(Beginning of Data provided)

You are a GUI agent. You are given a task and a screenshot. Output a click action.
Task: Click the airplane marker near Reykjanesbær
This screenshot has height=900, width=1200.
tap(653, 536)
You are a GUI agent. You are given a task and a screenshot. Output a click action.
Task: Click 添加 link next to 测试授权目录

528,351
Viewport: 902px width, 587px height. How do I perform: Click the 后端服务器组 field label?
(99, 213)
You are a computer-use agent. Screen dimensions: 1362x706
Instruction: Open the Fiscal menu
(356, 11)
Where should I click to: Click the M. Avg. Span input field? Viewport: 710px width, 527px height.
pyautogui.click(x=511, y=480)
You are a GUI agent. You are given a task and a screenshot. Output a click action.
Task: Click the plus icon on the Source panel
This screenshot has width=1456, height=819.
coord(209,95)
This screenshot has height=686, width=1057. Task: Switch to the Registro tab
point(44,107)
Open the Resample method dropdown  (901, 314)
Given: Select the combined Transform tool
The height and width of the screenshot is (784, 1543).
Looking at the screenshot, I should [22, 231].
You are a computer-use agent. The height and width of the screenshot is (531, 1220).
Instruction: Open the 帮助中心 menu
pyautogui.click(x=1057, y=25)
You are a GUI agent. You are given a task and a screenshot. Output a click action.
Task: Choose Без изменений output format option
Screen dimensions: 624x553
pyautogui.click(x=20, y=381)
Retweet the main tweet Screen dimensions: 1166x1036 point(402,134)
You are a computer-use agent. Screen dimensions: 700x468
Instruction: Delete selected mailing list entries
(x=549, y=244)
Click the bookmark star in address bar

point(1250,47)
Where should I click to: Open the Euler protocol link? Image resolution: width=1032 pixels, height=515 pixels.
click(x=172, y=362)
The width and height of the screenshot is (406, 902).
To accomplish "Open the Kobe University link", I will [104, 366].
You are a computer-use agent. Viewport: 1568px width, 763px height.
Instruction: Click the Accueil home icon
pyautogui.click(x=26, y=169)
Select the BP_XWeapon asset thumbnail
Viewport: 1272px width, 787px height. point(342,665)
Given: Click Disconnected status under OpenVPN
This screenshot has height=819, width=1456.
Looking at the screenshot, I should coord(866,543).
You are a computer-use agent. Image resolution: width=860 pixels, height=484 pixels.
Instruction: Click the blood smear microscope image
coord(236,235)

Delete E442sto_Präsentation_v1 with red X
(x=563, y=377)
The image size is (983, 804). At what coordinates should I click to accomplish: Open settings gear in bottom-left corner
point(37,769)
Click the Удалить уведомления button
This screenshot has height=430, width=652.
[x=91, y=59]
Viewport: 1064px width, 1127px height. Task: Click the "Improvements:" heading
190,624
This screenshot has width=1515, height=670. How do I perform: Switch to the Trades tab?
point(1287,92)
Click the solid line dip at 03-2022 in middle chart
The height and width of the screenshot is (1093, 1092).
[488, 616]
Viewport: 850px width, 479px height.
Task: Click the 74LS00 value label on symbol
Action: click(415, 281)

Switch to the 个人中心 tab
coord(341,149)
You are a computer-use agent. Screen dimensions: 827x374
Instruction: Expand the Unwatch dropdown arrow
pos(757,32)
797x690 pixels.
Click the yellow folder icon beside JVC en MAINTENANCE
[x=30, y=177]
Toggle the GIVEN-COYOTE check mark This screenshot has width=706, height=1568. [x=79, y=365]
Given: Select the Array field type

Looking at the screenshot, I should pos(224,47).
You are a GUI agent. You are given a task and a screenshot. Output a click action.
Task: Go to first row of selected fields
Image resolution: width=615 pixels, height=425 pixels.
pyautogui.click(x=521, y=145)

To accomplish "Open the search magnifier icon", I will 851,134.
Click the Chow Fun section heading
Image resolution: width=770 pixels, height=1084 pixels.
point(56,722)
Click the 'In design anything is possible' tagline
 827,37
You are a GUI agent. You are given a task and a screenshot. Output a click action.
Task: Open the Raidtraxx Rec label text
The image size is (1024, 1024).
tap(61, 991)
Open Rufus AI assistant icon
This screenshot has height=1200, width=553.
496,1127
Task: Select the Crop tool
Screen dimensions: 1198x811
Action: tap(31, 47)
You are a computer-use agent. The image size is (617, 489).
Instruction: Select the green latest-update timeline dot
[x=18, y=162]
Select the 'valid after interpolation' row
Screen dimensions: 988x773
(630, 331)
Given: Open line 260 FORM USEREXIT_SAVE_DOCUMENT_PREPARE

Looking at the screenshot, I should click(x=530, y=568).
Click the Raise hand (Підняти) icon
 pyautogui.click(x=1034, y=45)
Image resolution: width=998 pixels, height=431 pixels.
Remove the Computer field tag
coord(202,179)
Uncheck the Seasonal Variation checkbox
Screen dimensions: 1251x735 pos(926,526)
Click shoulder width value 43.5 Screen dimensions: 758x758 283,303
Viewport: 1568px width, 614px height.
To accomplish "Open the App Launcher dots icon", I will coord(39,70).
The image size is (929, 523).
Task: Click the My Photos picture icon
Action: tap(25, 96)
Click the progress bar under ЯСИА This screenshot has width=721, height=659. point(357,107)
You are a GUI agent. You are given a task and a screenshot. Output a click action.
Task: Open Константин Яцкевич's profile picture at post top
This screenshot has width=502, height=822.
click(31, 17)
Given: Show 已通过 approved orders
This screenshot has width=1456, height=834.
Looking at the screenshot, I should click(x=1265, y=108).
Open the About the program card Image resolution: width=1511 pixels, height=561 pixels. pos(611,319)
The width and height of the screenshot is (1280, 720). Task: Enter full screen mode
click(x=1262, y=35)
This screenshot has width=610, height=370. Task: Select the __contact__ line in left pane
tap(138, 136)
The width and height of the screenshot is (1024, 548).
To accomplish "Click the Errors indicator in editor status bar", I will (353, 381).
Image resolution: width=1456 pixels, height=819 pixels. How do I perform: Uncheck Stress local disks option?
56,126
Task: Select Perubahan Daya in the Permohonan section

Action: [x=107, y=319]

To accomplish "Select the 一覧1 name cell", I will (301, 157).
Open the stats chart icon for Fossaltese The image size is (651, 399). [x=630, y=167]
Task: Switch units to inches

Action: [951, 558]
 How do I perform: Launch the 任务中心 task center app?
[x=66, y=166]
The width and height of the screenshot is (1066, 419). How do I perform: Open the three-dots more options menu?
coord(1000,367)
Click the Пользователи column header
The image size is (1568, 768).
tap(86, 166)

(End of Data provided)

*Brief*
Please return the data above exactly as given.

*Response to the task*
You are a GUI agent. You are given a task and a screenshot. Output a click action.
Task: Click the airplane marker near Reykjanesbær
This screenshot has height=900, width=1200.
tap(653, 536)
You are a GUI agent. You are given a task and a screenshot. Output a click action.
Task: Click 添加 link next to 测试授权目录

528,351
Viewport: 902px width, 587px height. How do I perform: Click the 后端服务器组 field label?
(99, 213)
You are a computer-use agent. Screen dimensions: 1362x706
Instruction: Open the Fiscal menu
(356, 11)
Where should I click to: Click the M. Avg. Span input field? Viewport: 710px width, 527px height.
pyautogui.click(x=511, y=480)
You are a GUI agent. You are given a task and a screenshot. Output a click action.
Task: Click the plus icon on the Source panel
This screenshot has width=1456, height=819.
coord(209,95)
This screenshot has height=686, width=1057. Task: Switch to the Registro tab
point(44,107)
Open the Resample method dropdown  (901, 314)
Given: Select the combined Transform tool
The height and width of the screenshot is (784, 1543).
Looking at the screenshot, I should [22, 231].
You are a computer-use agent. The height and width of the screenshot is (531, 1220).
Instruction: Open the 帮助中心 menu
pyautogui.click(x=1057, y=25)
You are a GUI agent. You are given a task and a screenshot. Output a click action.
Task: Choose Без изменений output format option
Screen dimensions: 624x553
pyautogui.click(x=20, y=381)
Retweet the main tweet Screen dimensions: 1166x1036 point(402,134)
You are a computer-use agent. Screen dimensions: 700x468
Instruction: Delete selected mailing list entries
(x=549, y=244)
Click the bookmark star in address bar

point(1250,47)
Where should I click to: Open the Euler protocol link? Image resolution: width=1032 pixels, height=515 pixels.
click(x=172, y=362)
The width and height of the screenshot is (406, 902).
To accomplish "Open the Kobe University link", I will [104, 366].
You are a computer-use agent. Viewport: 1568px width, 763px height.
Instruction: Click the Accueil home icon
pyautogui.click(x=26, y=169)
Select the BP_XWeapon asset thumbnail
Viewport: 1272px width, 787px height. point(342,665)
Given: Click Disconnected status under OpenVPN
This screenshot has height=819, width=1456.
Looking at the screenshot, I should coord(866,543).
You are a computer-use agent. Image resolution: width=860 pixels, height=484 pixels.
Instruction: Click the blood smear microscope image
coord(236,235)

Delete E442sto_Präsentation_v1 with red X
(x=563, y=377)
The image size is (983, 804). At what coordinates should I click to accomplish: Open settings gear in bottom-left corner
point(37,769)
Click the Удалить уведомления button
This screenshot has height=430, width=652.
[x=91, y=59]
Viewport: 1064px width, 1127px height. Task: Click the "Improvements:" heading
190,624
This screenshot has width=1515, height=670. How do I perform: Switch to the Trades tab?
point(1287,92)
Click the solid line dip at 03-2022 in middle chart
The height and width of the screenshot is (1093, 1092).
[488, 616]
Viewport: 850px width, 479px height.
Task: Click the 74LS00 value label on symbol
Action: click(415, 281)

Switch to the 个人中心 tab
coord(341,149)
You are a computer-use agent. Screen dimensions: 827x374
Instruction: Expand the Unwatch dropdown arrow
pos(757,32)
797x690 pixels.
Click the yellow folder icon beside JVC en MAINTENANCE
[x=30, y=177]
Toggle the GIVEN-COYOTE check mark This screenshot has width=706, height=1568. [x=79, y=365]
Given: Select the Array field type

Looking at the screenshot, I should pos(224,47).
You are a GUI agent. You are given a task and a screenshot. Output a click action.
Task: Go to first row of selected fields
Image resolution: width=615 pixels, height=425 pixels.
pyautogui.click(x=521, y=145)

To accomplish "Open the search magnifier icon", I will 851,134.
Click the Chow Fun section heading
Image resolution: width=770 pixels, height=1084 pixels.
point(56,722)
Click the 'In design anything is possible' tagline
 827,37
You are a GUI agent. You are given a task and a screenshot. Output a click action.
Task: Open the Raidtraxx Rec label text
The image size is (1024, 1024).
tap(61, 991)
Open Rufus AI assistant icon
This screenshot has height=1200, width=553.
496,1127
Task: Select the Crop tool
Screen dimensions: 1198x811
Action: tap(31, 47)
You are a computer-use agent. The image size is (617, 489).
Instruction: Select the green latest-update timeline dot
[x=18, y=162]
Select the 'valid after interpolation' row
Screen dimensions: 988x773
(630, 331)
Given: Open line 260 FORM USEREXIT_SAVE_DOCUMENT_PREPARE

Looking at the screenshot, I should click(x=530, y=568).
Click the Raise hand (Підняти) icon
 pyautogui.click(x=1034, y=45)
Image resolution: width=998 pixels, height=431 pixels.
Remove the Computer field tag
coord(202,179)
Uncheck the Seasonal Variation checkbox
Screen dimensions: 1251x735 pos(926,526)
Click shoulder width value 43.5 Screen dimensions: 758x758 283,303
Viewport: 1568px width, 614px height.
To accomplish "Open the App Launcher dots icon", I will coord(39,70).
The image size is (929, 523).
Task: Click the My Photos picture icon
Action: tap(25, 96)
Click the progress bar under ЯСИА This screenshot has width=721, height=659. point(357,107)
You are a GUI agent. You are given a task and a screenshot. Output a click action.
Task: Open Константин Яцкевич's profile picture at post top
This screenshot has width=502, height=822.
click(31, 17)
Given: Show 已通过 approved orders
This screenshot has width=1456, height=834.
Looking at the screenshot, I should click(x=1265, y=108).
Open the About the program card Image resolution: width=1511 pixels, height=561 pixels. pos(611,319)
The width and height of the screenshot is (1280, 720). Task: Enter full screen mode
click(x=1262, y=35)
This screenshot has width=610, height=370. Task: Select the __contact__ line in left pane
tap(138, 136)
The width and height of the screenshot is (1024, 548).
To accomplish "Click the Errors indicator in editor status bar", I will (353, 381).
Image resolution: width=1456 pixels, height=819 pixels. How do I perform: Uncheck Stress local disks option?
56,126
Task: Select Perubahan Daya in the Permohonan section

Action: [x=107, y=319]

To accomplish "Select the 一覧1 name cell", I will (301, 157).
Open the stats chart icon for Fossaltese The image size is (651, 399). [x=630, y=167]
Task: Switch units to inches

Action: [951, 558]
 How do I perform: Launch the 任务中心 task center app?
[x=66, y=166]
The width and height of the screenshot is (1066, 419). How do I perform: Open the three-dots more options menu?
coord(1000,367)
Click the Пользователи column header
The image size is (1568, 768).
tap(86, 166)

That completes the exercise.